Todas las mañanas, una camioneta lo lleva a su lugar de trabajo como empleado administrativo del Instituto Rosell y, por la tarde, se traslada al CENARD para los entrenamientos.

Además de esos entrenamientos, hace dos años que Silvio juega en River, el primer club argentino de fútbol profesional que ha incorporado el fútbol-sala de ciegos a las actividades de sus socios.

Al igual que los jugadores convencionales, los futbolistas ciegos recurren al estudio de sus rivales. “También nos preocupamos por saber quién es quién en el equipo contrario. El entrenador ve los videos, los analiza y nos da la charla de acuerdo con las características del rival. Luego en la cancha los reconocemos por varias cosas, pero sobre todo por las voces”, dice.  

Pero su vida como ciego transcurre con cierta normalidad en un mundo hecho para los videntes. “Lo que más nos molesta es el descuido de la gente que tira cosas en las veredas. No podés caminar. Dejan bolsas, cajones, mesas, sillas… Complican la vida de los ciegos y también la de las madres que andan con sus carritos de bebés. Cerca del CENARD todo el mundo estaciona en los cruces de las esquinas o montan los autos sobre las veredas”, se queja.
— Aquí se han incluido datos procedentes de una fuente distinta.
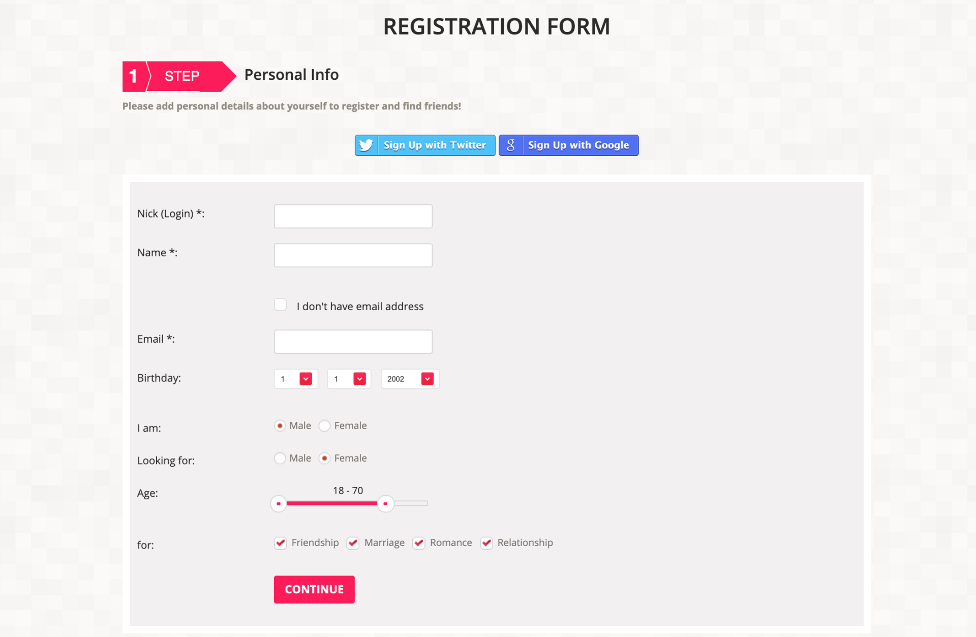
Task: Uncheck the Relationship option
Action: (x=486, y=543)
Fuera de estas cuestiones Velo toma la cuestión de su ceguera directamente con humor. El chiste que más usa y al que recurrió al inicio de la entrevista, sorprende al periodista. Llegó de pronto, nos llevó por delante y dijo: “¡Uy, disculpá, pero no te vi!” Inmediatamente agrega: “No te preocupes, es la broma que siempre hago para romper un poco el hielo”.

Luego reflexiona: “Yo sé bien lo que le pasa a una persona cuando se pone a hablar con un ciego. Por eso estoy abierto, para hacer menos complicada la relación; los ciegos tenemos que facilitar el intercambio con quien no es ciego, y con las bromas buscamos acortar esa distancia”, dice.

La última reflexión de Silvio se refiere al futuro de una disciplina que él ayudó a colocar en el primer lugar del podio mundial. “Ojalá que estas cosas que nos pasan a Los Murciélagos sirvan para que en unos años los chicos ciegos que juegan al fútbol puedan disfrutar de una profesión. ¡Sería hermoso que haya chicos ciegos que vivan del fútbol!”.

COMO EN UNA PELÍCULA neorrealista de Luchino Visconti, hecha con actores no profesionales, la escena final de la entrevista revela el viejo espíritu amateur olímpico: parado en una esquina de la avenida Libertador, a las siete de la tarde de un martes lluvioso, Velo contesta las últimas preguntas mientras aguarda el transporte que lo llevará de vuelta. El y su bastón blanco; solos, empapados… a la espera de un bocinazo que anunciará que ha llegado la camioneta que lo lleva de regreso a su casa en San Pedro.